=== Stated goal 1 ===
Reproduce, word for word, everything in the passage on the Scottish Church from "As the Reformation" down to "the two systems.".

=== Page ===
***

As the Reformation gathered momentum, the more radical leaders of the Church were looking for more thorough changes. In 1578 Andrew Melville was appointed Moderator of the General Assembly, which in that year
decided that no more bishops should be appointed. Melville was keenly in favour of introducing what came to be known as the presbyterian form of Church government, in which decisions were made by tiers of representative courts, rather than by bishops appointed by the crown.

He was strongly opposed in this by James VI, who was anxious to retain bishops since he regarded presbyterianism as cutting across his own right to rule. In 1584 the decision taken six years earlier to abolish bishops was overturned by the so-called ‘Black Acts’, and for many years there was a slightly uneasy co-existence of the two systems.

Despite the differences of view between James VI and the more pro-reformist members of his Church, the king was sufficiently tactful in his dealings to prevent the development of a complete breach. This was not true of his son, Charles I, however. Although planning of a new service book had been under consideration for about twenty years, it was the way in which Charles introduced the new Scottish Prayer Book in 1637 that led to the signing of the National Covenant. In the following year the Assembly held in Glasgow abolished the order of bishops and reintroduced presbyterian government of the Church. The Solemn League and Covenant followed in 1643, linked with a military agreement with the English parliamentary forces.

Yet for all their opposition to Charles I’s actions in introducing what were seen as Anglican forms of worship, most Scots were profoundly shocked when he was executed in 1649. In 1651 his son was crowned Charles II in Scotland, at Scone, but was soon afterwards forced to take refuge on the continent. After he was restored to his throne in 1660 bishops were re-introduced, although the forms of worship were to be little different from what they had been since 1638.

The situation might well have continued if the Scottish bishops had shown keener support for William of Orange when he supplanted James VII and II in 1688. Instead they chose loyalty to the Stewart dynasty. As a result, in 1689 they were finally ousted from the established Church in Scotland, and in 1690 presbyterianism was re-introduced.

***

=== Stated goal 2 ===
Transcribe the records exactly, from their start down to and including the line containing "part (316, 608)", and omit the pictures.

=== Record extracts ===
***

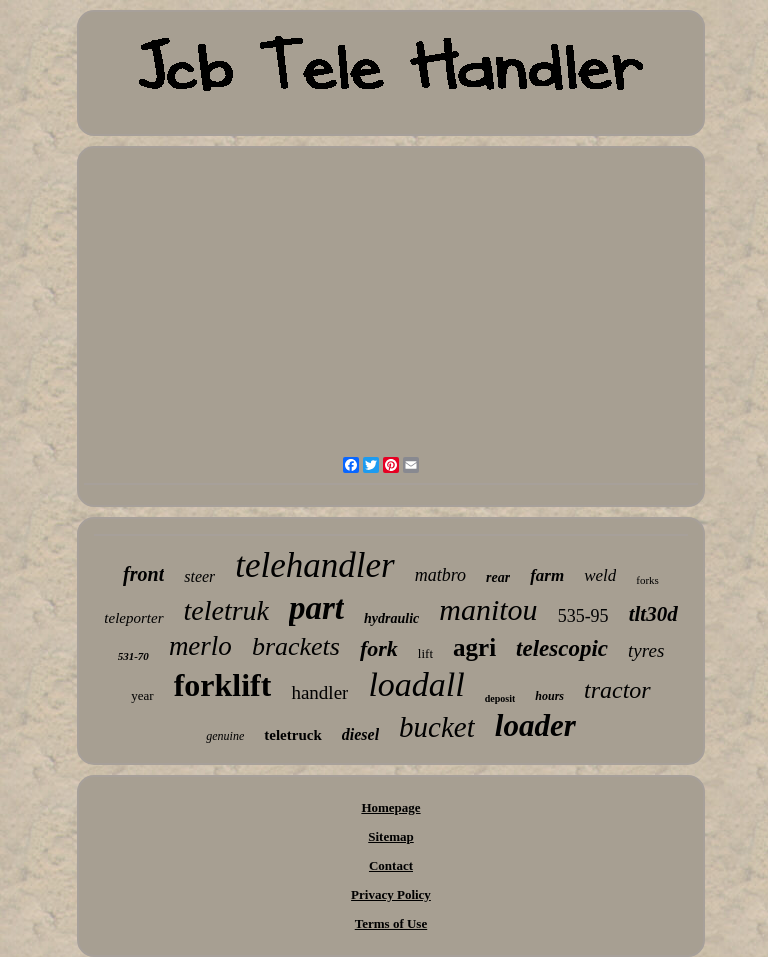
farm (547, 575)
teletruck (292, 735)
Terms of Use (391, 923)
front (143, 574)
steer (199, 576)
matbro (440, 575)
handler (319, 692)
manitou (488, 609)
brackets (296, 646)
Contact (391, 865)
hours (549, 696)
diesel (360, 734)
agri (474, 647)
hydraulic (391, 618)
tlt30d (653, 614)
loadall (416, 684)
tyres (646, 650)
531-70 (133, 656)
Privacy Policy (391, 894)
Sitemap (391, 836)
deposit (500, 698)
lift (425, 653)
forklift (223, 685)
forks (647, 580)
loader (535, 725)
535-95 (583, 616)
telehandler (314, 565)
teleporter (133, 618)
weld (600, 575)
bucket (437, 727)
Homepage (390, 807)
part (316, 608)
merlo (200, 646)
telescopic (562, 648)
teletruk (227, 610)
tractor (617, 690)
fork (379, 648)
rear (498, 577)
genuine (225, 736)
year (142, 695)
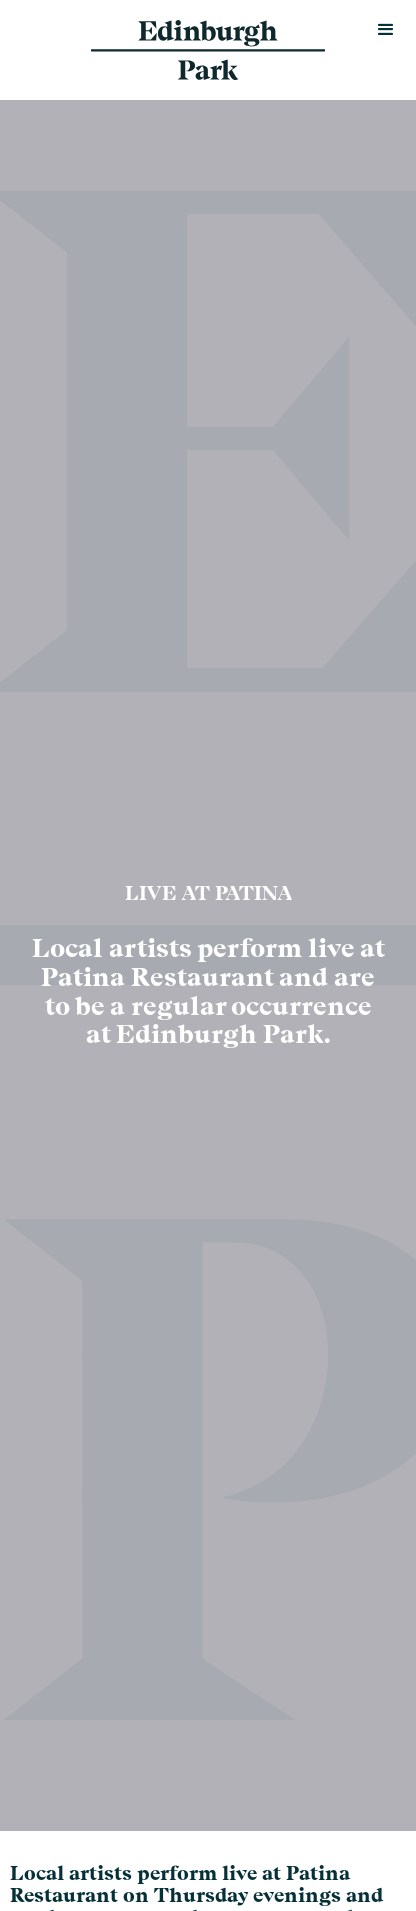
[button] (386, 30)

***

=== Problem solution 1 ===
As the Reformation gathered momentum, the more radical leaders of the Church were looking for more thorough changes. In 1578 Andrew Melville was appointed Moderator of the General Assembly, which in that year
decided that no more bishops should be appointed. Melville was keenly in favour of introducing what came to be known as the presbyterian form of Church government, in which decisions were made by tiers of representative courts, rather than by bishops appointed by the crown.

He was strongly opposed in this by James VI, who was anxious to retain bishops since he regarded presbyterianism as cutting across his own right to rule. In 1584 the decision taken six years earlier to abolish bishops was overturned by the so-called ‘Black Acts’, and for many years there was a slightly uneasy co-existence of the two systems.

=== Problem solution 2 ===
farm (547, 575)
teletruck (292, 735)
Terms of Use (391, 923)
front (143, 574)
steer (199, 576)
matbro (440, 575)
handler (319, 692)
manitou (488, 609)
brackets (296, 646)
Contact (391, 865)
hours (549, 696)
diesel (360, 734)
agri (474, 647)
hydraulic (391, 618)
tlt30d (653, 614)
loadall (416, 684)
tyres (646, 650)
531-70 (133, 656)
Privacy Policy (391, 894)
Sitemap (391, 836)
deposit (500, 698)
lift (425, 653)
forklift (223, 685)
forks (647, 580)
loader (535, 725)
535-95 (583, 616)
telehandler (314, 565)
teleporter (133, 618)
weld (600, 575)
bucket (437, 727)
Homepage (390, 807)
part (316, 608)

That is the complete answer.